Human factor XIa (fXIa and active-site labeled
fluorescein-EGR-fXIa (fEGR-fXIa)) was purchased from
Haematologic Technologies (Essex Junction, VT). Recombinant fXIa containing
only the catalytic domain (fXIa-CD) was a gift from Dr. Alireza Rezaie
(St. Louis University, MO). Chromogenic substrate S-2366 (l-pyroglutamyl-l-prolyl-l-arginine-p-nitroaniline) was purchased from Diapharma (West Chester, OH).
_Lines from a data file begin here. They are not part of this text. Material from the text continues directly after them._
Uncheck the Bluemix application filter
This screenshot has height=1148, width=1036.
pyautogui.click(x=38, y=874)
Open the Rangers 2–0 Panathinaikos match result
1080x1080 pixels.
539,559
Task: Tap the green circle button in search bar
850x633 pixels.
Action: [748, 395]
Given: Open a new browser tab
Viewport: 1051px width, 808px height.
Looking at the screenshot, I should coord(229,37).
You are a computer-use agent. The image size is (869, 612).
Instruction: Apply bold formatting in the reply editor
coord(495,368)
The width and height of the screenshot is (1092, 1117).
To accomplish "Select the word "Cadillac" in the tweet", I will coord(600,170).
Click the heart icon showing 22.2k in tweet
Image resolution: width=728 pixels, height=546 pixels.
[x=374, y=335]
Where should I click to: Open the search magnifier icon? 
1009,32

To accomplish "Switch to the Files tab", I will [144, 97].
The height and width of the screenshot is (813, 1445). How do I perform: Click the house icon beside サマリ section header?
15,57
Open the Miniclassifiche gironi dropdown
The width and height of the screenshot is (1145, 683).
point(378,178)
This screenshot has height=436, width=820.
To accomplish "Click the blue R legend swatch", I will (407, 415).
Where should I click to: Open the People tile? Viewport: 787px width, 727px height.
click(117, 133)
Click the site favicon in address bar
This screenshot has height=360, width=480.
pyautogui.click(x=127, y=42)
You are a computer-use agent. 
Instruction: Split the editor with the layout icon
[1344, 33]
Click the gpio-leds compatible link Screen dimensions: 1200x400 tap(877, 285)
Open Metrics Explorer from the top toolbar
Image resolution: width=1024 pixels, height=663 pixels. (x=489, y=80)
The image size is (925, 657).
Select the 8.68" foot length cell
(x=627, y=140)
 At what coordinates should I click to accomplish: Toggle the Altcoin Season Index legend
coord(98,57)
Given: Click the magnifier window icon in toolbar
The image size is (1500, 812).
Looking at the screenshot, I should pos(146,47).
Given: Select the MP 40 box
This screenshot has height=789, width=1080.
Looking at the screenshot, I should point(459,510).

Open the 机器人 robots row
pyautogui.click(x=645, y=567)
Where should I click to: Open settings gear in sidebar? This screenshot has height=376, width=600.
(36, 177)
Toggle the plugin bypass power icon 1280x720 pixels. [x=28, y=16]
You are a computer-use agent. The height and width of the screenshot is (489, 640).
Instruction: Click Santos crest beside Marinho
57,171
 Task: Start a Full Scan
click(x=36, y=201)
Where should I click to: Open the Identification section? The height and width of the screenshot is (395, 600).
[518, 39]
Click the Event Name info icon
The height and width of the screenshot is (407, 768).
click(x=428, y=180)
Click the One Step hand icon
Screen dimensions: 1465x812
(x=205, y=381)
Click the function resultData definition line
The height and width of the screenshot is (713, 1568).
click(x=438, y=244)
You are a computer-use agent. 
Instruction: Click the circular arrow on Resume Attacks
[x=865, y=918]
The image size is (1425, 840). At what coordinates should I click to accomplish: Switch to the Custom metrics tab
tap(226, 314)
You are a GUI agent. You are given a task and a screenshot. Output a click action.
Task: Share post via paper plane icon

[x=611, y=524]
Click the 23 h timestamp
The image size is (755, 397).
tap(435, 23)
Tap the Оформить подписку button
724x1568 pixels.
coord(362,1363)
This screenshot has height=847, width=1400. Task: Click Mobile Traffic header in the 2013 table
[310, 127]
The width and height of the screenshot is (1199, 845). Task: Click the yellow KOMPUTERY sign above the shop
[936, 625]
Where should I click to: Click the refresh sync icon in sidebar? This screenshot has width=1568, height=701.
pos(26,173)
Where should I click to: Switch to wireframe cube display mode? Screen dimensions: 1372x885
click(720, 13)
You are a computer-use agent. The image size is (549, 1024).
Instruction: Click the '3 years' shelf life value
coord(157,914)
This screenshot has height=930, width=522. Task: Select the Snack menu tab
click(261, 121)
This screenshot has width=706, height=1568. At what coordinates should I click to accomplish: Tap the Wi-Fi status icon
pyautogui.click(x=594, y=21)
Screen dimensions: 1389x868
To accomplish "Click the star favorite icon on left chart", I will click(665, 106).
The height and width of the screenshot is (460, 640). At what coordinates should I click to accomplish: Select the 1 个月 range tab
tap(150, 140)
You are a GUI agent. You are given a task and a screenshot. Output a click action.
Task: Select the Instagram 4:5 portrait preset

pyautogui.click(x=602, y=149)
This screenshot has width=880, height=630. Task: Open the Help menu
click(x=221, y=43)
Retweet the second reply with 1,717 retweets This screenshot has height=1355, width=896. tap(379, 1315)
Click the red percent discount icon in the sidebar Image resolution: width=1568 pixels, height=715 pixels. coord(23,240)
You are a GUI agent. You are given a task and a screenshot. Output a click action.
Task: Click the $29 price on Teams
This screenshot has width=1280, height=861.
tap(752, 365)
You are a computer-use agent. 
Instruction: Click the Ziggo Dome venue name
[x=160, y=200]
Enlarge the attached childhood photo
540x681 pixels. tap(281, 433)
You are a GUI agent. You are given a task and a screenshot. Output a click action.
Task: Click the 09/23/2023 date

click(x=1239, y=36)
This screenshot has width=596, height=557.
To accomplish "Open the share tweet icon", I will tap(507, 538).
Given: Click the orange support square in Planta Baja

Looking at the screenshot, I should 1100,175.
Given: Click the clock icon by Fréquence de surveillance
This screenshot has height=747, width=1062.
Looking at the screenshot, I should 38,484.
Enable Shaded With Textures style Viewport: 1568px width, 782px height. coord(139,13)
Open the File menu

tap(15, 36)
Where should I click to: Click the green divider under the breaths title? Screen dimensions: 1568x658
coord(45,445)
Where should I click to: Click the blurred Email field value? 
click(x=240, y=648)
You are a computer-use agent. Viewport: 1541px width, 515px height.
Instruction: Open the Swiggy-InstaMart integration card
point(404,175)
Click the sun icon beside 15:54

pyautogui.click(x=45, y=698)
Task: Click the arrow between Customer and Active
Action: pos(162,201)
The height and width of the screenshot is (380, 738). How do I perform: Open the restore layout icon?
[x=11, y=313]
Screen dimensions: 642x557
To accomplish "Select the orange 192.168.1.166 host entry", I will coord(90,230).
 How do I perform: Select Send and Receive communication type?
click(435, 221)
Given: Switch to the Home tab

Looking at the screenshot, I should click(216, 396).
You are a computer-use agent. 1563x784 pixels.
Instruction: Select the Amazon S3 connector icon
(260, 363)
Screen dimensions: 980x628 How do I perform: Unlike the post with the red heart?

Stock
solutions of fXIa were prepared in 0.05 M Tris-HCl buffer, pH 7.4,
containing 0.15 M NaCl and 0.1% PEG8000. The buffer used in inhibition
studies was 0.05 M Tris-HCl buffer, pH 7.4, containing 0.15 M NaCl,
0.1% PEG8000, and 0.02% Tween80, while that used for all other studies
was devoid of 0.02% Tween80. All of the other chemicals were of biochemical
grade and purchased either from Sigma-Aldrich (St. Louis, MO) or from
Fisher Scientific (Pittsburgh, PA). The sulfated small molecules used
in this study were prepared earlier, as described in a series of articles,22 (link),24 (link)−33 (link) and were more than 95% pure. In these studies, purity was assessed
by a combination of techniques including HPLC/UPLC, HR-MS, and/or
elemental analysis.